Source excerpt:

The company to which Mr. Peel belonged, the Dead Shot Rangers, from Jefferson, Texas, captured fourteen wagons belonging to Emory’s command, which had been left behind. A company from Fanin county also captured several wagons. Emory, finding the Texans in close pursuit of him, threw away guns, amunition and Government stores, into the Ouachita, first destroying the guns by breaking the locks and taking them to pieces. The enemy left at Fort Ouachita a large quantity of clothing, some provisions, and one field piece. At Fort Arbuckle, also, they abandoned various Government stores and supplies, most of which were stolen and carried away by the Indians before the Texans got there.
After taking possession of Fort Arbuckle, it was garrisoned by a company of Choctaw and Chickasaw Indians under Capt. McKinney. Fort Ouachita was garrisoned by the Deadshot Rangers under Capt. Mayberry.

Information supplied:
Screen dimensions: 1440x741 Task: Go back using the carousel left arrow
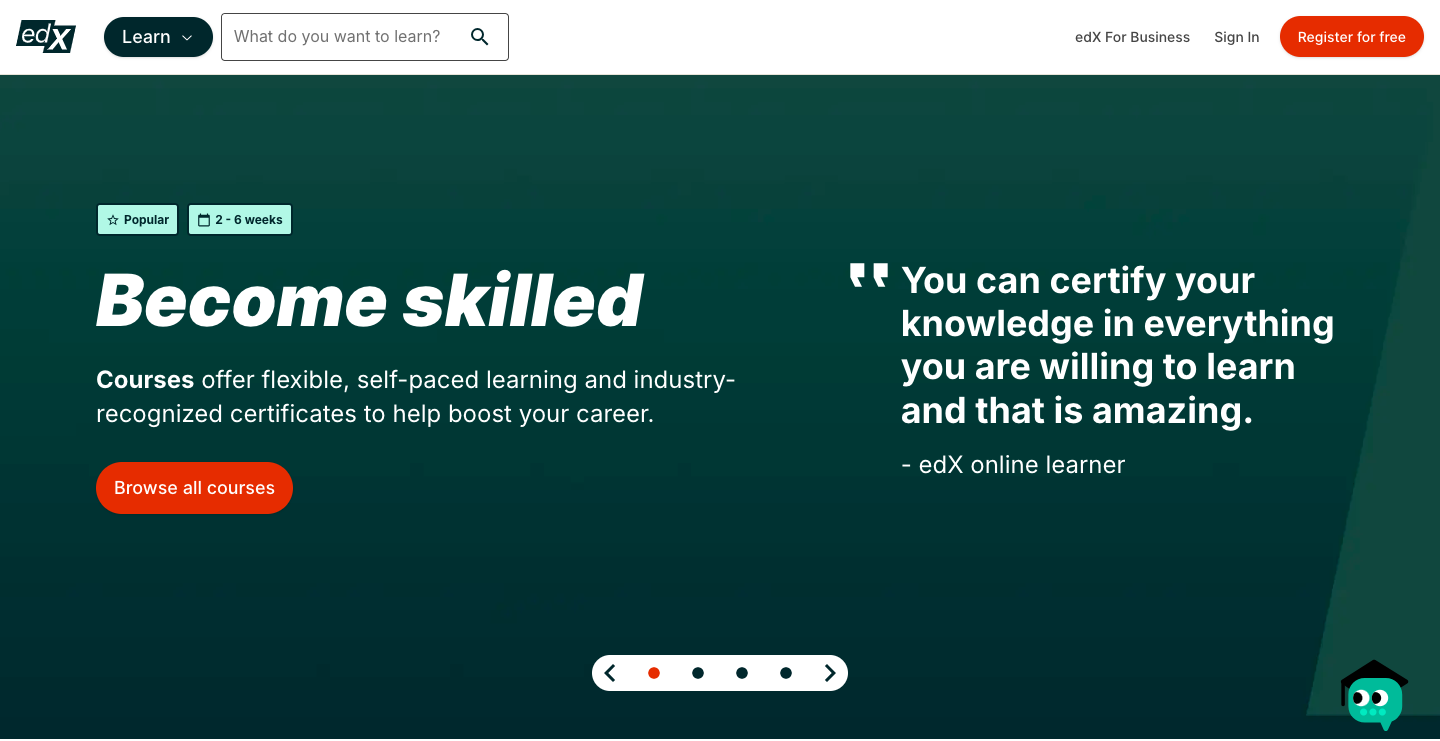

Your instructions: Write the next few sentences of the account of the Texans' capture of Fort Ouachita and Fort Arbuckle, beginning right after its final sentence. The lines shown after the account come from a separate, unrelated source.

Output of the task:
Mr. Peel also informs us that the Chickasaws held a council on the 24th of May, and formally dissolved their connection with the United States Government, and issued a manifesto to the Choctaws, Creeks, Cherokees, and Seminoles, and to the Reserve Indians, advising them to secede from the old Union and to petition the Southern Confederacy to be received as a
distinct organized Territory, instead of an Indian Territory. The friendly Indians are all in favor of it. They had ordered off all the Yankee missionaries in the country. The Indians also took up two abolitionists from Northern Texas, one of whom was a preacher, and hung them. The forts were all to be garrisoned in twenty days, in accordance with a treaty made with the Reserve Indians.
Mr. Peel further states, in illustration of the spirit of the Texas troops, that within forty-eight hours after the news came across the Texas border that the Kansas bandit Montgomery was coming down, there were 10,000 men under arms, who started immediately to meet him. He says that, instead of there being any abolitionists in Northern Texas, the people are unanimous for fighting, and all classes, including preachers, were eager for the fray.